On January 6, 1921, the petitioner filed a consent whereby it waived any and all statutory limitations as to the time in which assessments for the year 1917 might be made. On January 18, 1924, the consent was renewed with respect to the year 1917, and again on November 8, 1924, there was a further renewal of the waiver relating to the years 1917, 1918, and 1919.
OPINION.
SMITH: In its petition the petitioner alleges errors on the part of the respondent in determining deficiencies for the years 1917, 1918, and 1919, as follow:
(A) That the Commissioner arrived at the income for each of the years by an erroneous method which necessitated his determining the income on the basis of a fiscal year ended June 15th, and then prorating the*2897 income to the calendar year basis, although the figures for the taxable income on the basis of the calendar year were not only available, but submitted to him in accordance with his request, the Commissioner having held that the return should be made on the calendar year basis:
(B) That the Commissioner determined the charge sales from memorandum balance sheets, in the manner described by the agent in his report, instead of from the books and records of the company; that is to say, his procedure of determining charge sales is merely the employment of a balancing amount inserted and included in his computation of income.
(C) That the tax for the calendar year 1917 is barred by the statute of limitations and can not now be assessed.

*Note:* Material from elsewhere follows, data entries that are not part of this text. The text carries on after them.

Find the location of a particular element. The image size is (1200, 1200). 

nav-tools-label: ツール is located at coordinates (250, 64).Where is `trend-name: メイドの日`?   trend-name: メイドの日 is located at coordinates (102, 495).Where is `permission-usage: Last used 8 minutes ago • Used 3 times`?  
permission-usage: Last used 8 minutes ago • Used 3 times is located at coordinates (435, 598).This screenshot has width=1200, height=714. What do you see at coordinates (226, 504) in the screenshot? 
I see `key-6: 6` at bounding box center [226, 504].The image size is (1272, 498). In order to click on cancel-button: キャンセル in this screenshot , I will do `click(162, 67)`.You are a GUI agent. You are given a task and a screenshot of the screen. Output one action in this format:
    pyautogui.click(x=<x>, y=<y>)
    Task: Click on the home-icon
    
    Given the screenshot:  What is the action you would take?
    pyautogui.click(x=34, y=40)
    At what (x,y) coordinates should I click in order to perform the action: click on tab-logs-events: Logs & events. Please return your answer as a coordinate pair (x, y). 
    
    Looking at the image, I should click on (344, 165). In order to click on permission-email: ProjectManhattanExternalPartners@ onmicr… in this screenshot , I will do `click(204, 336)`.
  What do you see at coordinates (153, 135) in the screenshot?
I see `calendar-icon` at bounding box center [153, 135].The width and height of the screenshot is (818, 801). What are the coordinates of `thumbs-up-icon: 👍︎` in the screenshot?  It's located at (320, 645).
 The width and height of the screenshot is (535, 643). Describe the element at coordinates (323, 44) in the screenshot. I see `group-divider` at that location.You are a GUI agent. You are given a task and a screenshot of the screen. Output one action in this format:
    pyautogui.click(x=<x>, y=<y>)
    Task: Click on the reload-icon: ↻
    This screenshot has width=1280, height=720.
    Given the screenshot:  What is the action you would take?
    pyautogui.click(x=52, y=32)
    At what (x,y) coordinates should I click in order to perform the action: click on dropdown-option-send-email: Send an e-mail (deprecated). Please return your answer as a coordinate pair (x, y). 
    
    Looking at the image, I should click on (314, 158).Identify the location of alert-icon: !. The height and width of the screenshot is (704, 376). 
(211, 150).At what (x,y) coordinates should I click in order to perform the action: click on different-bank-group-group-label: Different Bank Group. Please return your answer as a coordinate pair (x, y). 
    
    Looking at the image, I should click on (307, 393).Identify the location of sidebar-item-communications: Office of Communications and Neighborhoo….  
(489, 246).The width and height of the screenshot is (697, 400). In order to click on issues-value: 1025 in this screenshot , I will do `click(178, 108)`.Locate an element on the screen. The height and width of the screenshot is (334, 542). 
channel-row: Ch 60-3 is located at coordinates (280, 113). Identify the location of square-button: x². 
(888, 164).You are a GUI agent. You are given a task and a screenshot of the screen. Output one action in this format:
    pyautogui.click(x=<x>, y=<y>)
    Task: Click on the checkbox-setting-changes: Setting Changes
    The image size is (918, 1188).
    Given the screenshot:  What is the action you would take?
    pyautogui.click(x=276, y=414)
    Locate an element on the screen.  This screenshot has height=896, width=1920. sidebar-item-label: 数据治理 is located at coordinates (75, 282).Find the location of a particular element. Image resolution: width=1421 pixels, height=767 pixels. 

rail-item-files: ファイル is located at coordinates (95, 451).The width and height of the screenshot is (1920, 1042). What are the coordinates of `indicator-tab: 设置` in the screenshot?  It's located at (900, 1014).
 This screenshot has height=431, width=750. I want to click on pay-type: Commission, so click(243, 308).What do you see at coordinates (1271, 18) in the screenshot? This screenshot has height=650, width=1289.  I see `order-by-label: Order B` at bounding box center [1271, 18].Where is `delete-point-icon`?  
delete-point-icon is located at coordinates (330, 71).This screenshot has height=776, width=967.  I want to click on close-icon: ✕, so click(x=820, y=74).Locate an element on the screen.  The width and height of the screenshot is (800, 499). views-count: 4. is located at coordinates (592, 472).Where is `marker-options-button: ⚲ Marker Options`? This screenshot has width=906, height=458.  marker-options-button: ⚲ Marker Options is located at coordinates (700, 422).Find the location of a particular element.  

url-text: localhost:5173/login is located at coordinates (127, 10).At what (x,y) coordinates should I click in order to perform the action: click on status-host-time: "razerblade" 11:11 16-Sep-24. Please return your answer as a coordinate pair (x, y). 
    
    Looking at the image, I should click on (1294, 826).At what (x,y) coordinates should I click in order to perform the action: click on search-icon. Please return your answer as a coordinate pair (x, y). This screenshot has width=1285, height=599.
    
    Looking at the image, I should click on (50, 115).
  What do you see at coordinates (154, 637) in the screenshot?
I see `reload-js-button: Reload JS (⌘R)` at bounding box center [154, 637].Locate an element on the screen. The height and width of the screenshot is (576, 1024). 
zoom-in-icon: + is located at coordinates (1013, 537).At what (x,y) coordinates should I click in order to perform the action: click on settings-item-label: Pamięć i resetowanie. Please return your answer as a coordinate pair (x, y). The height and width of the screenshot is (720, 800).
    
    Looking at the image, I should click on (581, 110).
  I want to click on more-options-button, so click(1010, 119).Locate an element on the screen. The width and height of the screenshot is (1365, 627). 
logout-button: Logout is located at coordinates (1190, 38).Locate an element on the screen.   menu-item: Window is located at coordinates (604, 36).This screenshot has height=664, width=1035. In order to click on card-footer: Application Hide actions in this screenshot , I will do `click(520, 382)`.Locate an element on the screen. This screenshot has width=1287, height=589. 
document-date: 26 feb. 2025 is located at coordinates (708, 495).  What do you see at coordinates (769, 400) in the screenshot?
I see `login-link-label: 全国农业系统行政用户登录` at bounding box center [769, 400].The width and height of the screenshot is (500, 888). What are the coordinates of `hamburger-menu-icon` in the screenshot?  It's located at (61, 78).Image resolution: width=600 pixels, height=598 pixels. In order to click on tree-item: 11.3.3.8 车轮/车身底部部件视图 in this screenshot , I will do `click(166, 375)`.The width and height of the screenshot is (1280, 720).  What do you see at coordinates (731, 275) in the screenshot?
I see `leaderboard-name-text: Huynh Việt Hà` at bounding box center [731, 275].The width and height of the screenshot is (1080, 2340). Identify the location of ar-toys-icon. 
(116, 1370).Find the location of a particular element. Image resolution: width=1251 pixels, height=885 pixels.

*375 The only evidence which the petitioner has submitted to the Board from which to determine the correctness of its contentions with respect to the true tax liability of the tax years in question consists of certain memorandum balance sheets showing cash sales and collections of the Cordele store for portions of the taxable years, the day books showing the charge sales of the same store during the taxable years, and the cash book of the branch*2898 store at Douglas. This evidence does not enable the Board to determine the true tax liability of the petitioner for the tax years involved. The revenue agent's report was admitted in evidence with the approval of both petitioner and respondent. This shows that he spent a large amount of time in compiling his data from original sources, which data are not before the Board. We can discover nothing inherently wrong with the method used by the revenue agent and adopted by the Commissioner in determining taxable income and for lack of sufficient evidence to overcome the Commissioner's determination of the deficiencies his determinations are approved.
It appears that the petitioner filed a consent whereby it waived its right to object to the determination of the correct tax liability for the year 1917 and the assessment thereof upon such determination after the statutory period. This consent was made within the statutory period and was continued by the filing of subsequent waivers. We think that the claim of the petitioner that the respondent is barred from collecting the deficiency for the year 1917 is without merit.
Judgment will be entered for the respondent.
Considered*2899 by LITTLETON and LOVE.